Sign up to save your podcasts
Or


If you’ve ever had a moment where, for a split second, you remembered who you really are? That’s the divine spark. Not your “to-do list self”, nor the roles you play, but the part of you that feels ancient, luminous, and plugged into everything?
I just had one of those flashes, so let me tell you the story.
People use the word spark in all kinds of ways, energy, life force, soul fire. Many meditations invite you to picture a divine spark in the heart. Recently I found myself wondering, where did that image even come from? Who started talking about the spark like that?
Minutes later I flopped onto the couch, opened YouTube, and clicked a video from Ellie Dreams Down Under, who has a fabulous playlist on the Gnostic gospels. And what was she talking about? The spark. What it means and how it shows up in the Gnostic texts. The timing made me laugh.
(For more about Gospels, check out this episode about the Gospel of Mary -it’s about Mary Magdelene)
When things line up like that, I take it as a wink from the Universe. For me, that’s a moment of plugging into something bigger than my personality. It feels like a reminder that I’m part of something larger.
Sometimes those reminders are gentle, like a video. Other times they’re not subtle at all. A health crisis, an accident, a loss. Something cracks open ordinary life and there’s a fierce knowing, I am more than this physical form.

§ PROVIDED MATERIAL:

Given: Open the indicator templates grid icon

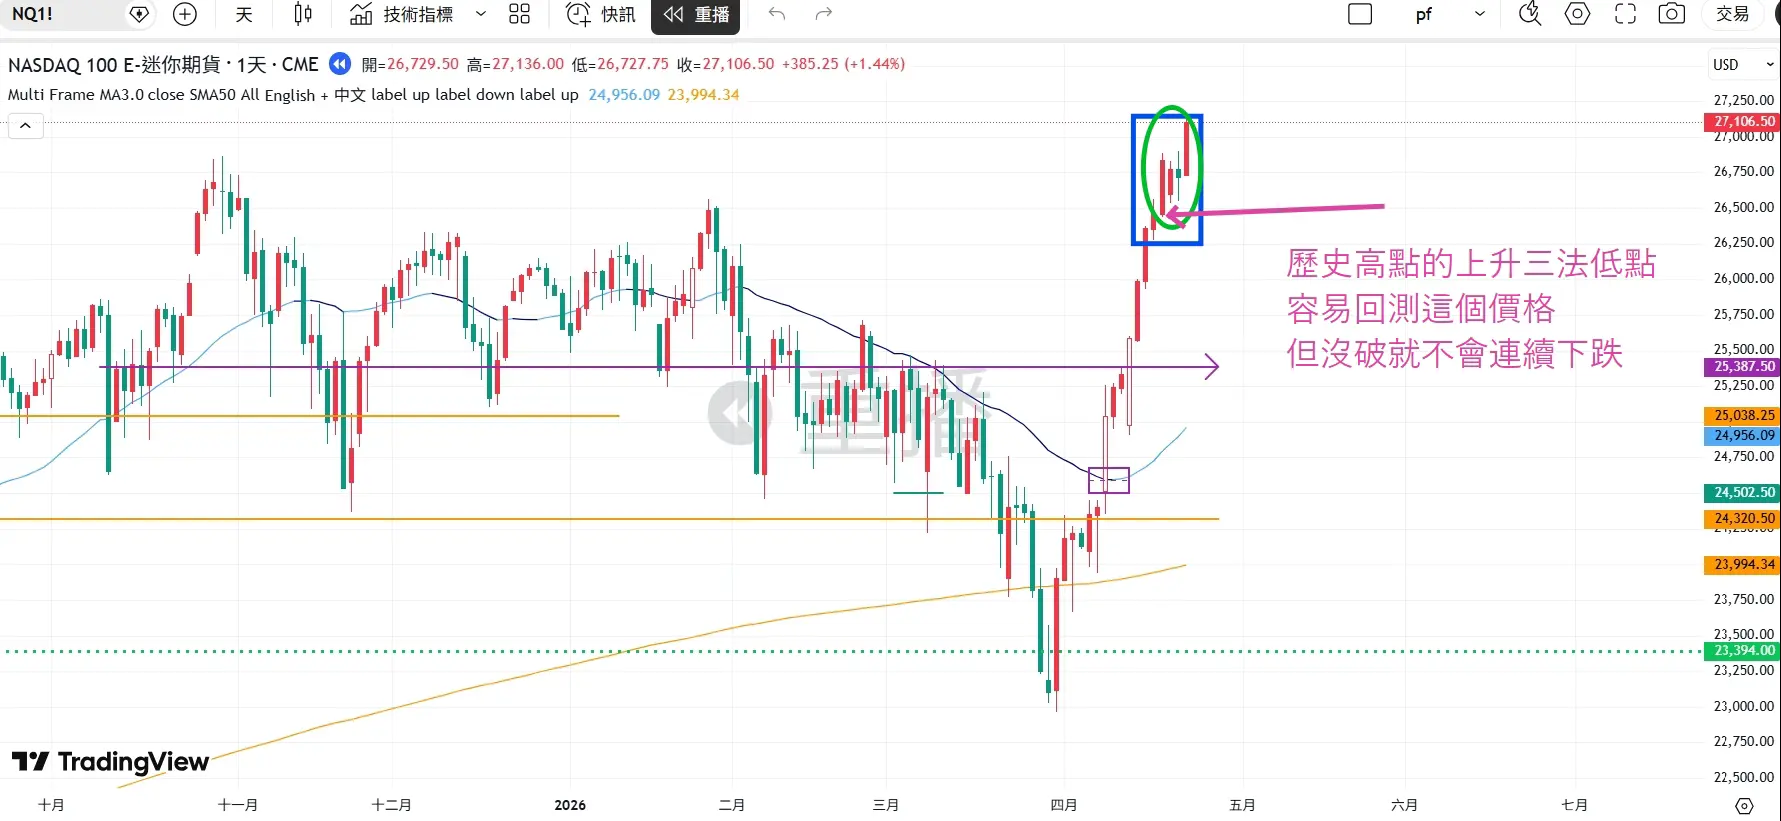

§ REQUIREMENT 1:
Duplicate the divine spark passage word for word, beginning at "Sign up to save" and stopping after "you the story.".
§ REQUIREMENT 2:
In the divine spark passage, what subject does the playlist by Ellie Dreams Down Under cover?
§ REQUIREMENT 3:
Resume the divine spark passage from its last sentence and carry it forward.

§ WRITTEN ANSWER 1:
Sign up to save your podcasts
Or


If you’ve ever had a moment where, for a split second, you remembered who you really are? That’s the divine spark. Not your “to-do list self”, nor the roles you play, but the part of you that feels ancient, luminous, and plugged into everything?
I just had one of those flashes, so let me tell you the story.

§ WRITTEN ANSWER 2:
The Gnostic gospels.

§ WRITTEN ANSWER 3:
You can trace the idea of a spark through many traditions, but today I want to focus on one text, the Gospel of Truth. It’s a mystical early Christian writing with a lot to say about forgetting, remembering, and that flash of recognition we’re calling the spark.
This isn’t a sermon but an esoteric deep dive into what the spark means and how it might be moving in your life.
The text was discovered in 1945 at Nag Hammadi in Egypt, part of a buried library of early Christian writings sealed in jars for centuries.
It’s usually connected to the Valentinians, a 2nd century mystical Christian group who cared less about believing the right thing and more about remembering where you come from.
When I first read it, I’ll be honest, some of the biblical language felt dense. Some of it made me roll my eyes. So I’m going to switch out modern words for what I consider the offensive words. I’ll explain as I go.
Belief is information you’ve been told. Gnosis, the word the Gnostics used, means inner knowing. It’s that moment when something wakes up and you think, “Oh. I know this. I’ve always known this.”
One scholar sums it up like this, “I come from God, I share God’s essence, I will return to God.” That’s the heartbeat of this text.
According to this story, humanity has fallen into ignorance and forgetfulness of the Divine Source. The gospel uses the word Father. I prefer Source or Universe. Ignorance is personified as Error. Error is described like a fog, even a nightmare we’re living inside.
Then Christ appears. He’s not someone balancing a cosmic spreadsheet of sins, but a teacher and revealer. His role is to dissolve ignorance through direct knowing of Source.
From this perspective, salvation isn’t about punishment. It’s about awakening and remembering where you came from and what’s real. That flash of, “Oh. I remember.” That’s the spark.
It’s the instant your everyday personality glimpses the deeper self that has never been separated from the Divine. You could even think of intuition as one way the spark activates. That persistent inner knowing that recognizes truth when it hears it.
The text says ignorance is the mother of all evils. As a modern woman, you can imagine my reaction. But we need to remember this was written in an ancient patriarchal culture. So, I’ve switched out “gives birth” for what a word I prefer – “creating”. Now you can understand that the gospel says ignorance creates suffering and awakening creates liberation.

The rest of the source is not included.